How to Play London Bridge is Falling Down

By Contributor

"London Bridge is Falling Down" is a popular nursery rhyme that children have adored for generations. The game that accompanies this rhyme is easy and fun and can be played with children as young as two or three. To play "London Bridge is Falling Down," all you need is 5 or 6 children and the words to the rhyme.

Choose 2 children to create an arch.
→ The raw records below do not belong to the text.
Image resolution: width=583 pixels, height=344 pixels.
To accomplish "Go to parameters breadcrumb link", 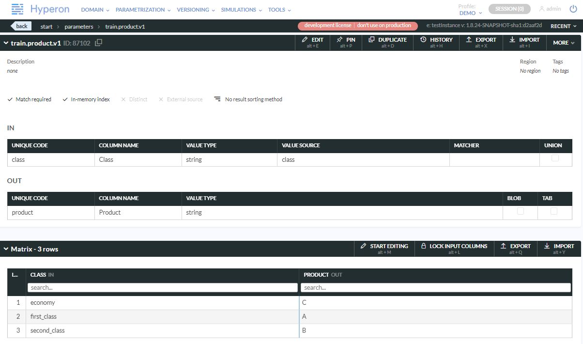I will 78,27.
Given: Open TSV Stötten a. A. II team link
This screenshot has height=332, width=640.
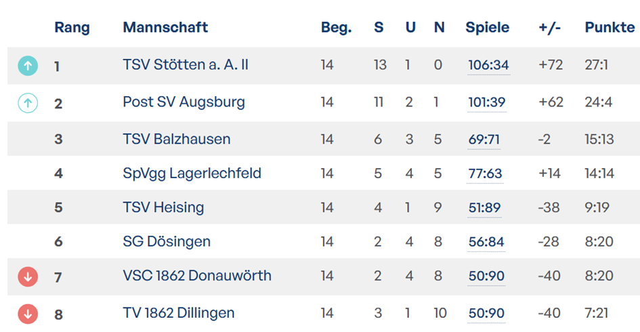Looking at the screenshot, I should coord(186,65).
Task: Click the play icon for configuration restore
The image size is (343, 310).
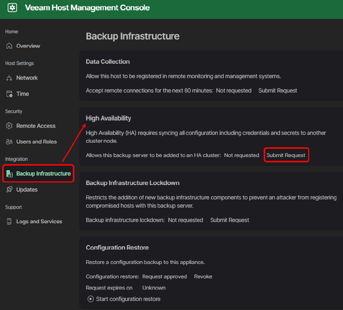Action: 90,299
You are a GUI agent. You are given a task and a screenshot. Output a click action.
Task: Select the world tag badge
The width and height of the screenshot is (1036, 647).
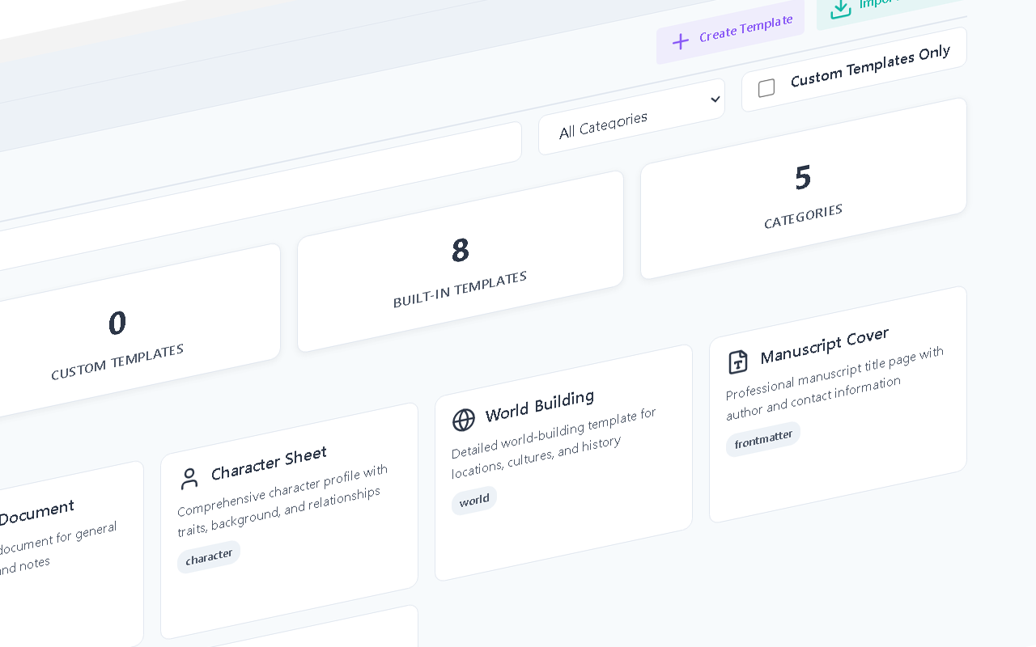[474, 501]
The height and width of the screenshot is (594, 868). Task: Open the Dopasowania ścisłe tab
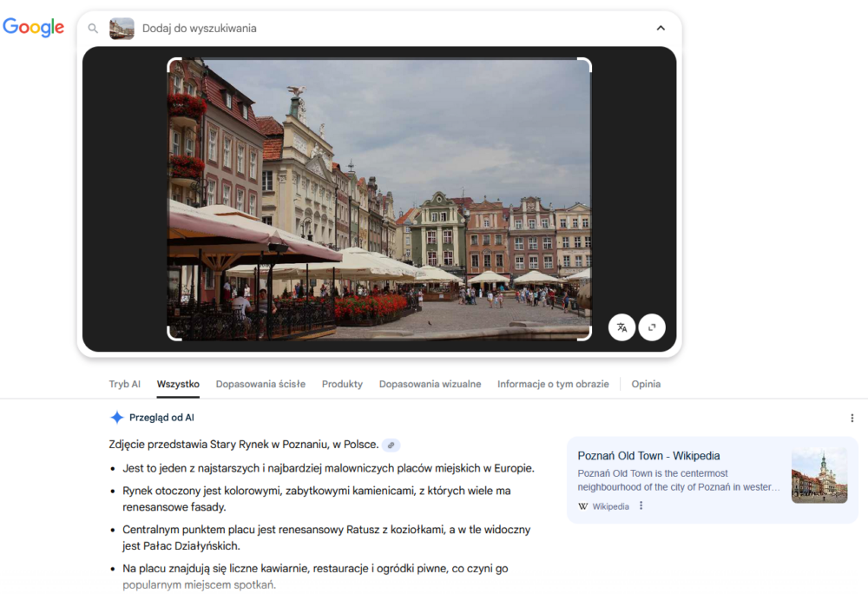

Have them face each other, join both hands together and lift their arms up.

Line up the other children so they can walk under the arch.

Begin reciting, "London Bridge is falling down, falling down, falling down, London Bridge is falling down, my fair lady."

Walk the line of children under the arch and back around, creating a circle of children consistently walking under the arch.

Instruct the 2 children to drop their hands down on the last word of the rhyme, trying to capture a child between their arms.

Repeat these actions with each verse of the rhyme until all the children are captured.

Tip

The words to "London Bridge is Falling Down" are as follows: 1) London Bridge is falling down, falling down, falling down, London Bridge is falling down, my fair lady. 2) Take a key and lock her up, lock her up, lock her up, take a key and lock her up, my fair lady. 3) How will we build it up, build it up, build it up, how will we build it up, my fair lady. 4) Build it up with silver and gold, silver and gold, silver and gold, build it up with silver and gold, my fair lady. 4) Gold and silver I have none, I have none, I have none, gold and silver I have none, my fair lady. 5) Build it up with needles and pins, needles and pins, needles and pins, build it up with needles and pins, my fair lady. 6) Pins and needles bend and break, bend and break, bend and break, pins and needles bend and break, my fair lady. 7) Build it up with stone so strong, stone so strong, stone so strong, build it up with stone so strong, my fair lady. 8) Stone so strong will last so long, last so long, last so long, stone so strong will last so long, my fair lady.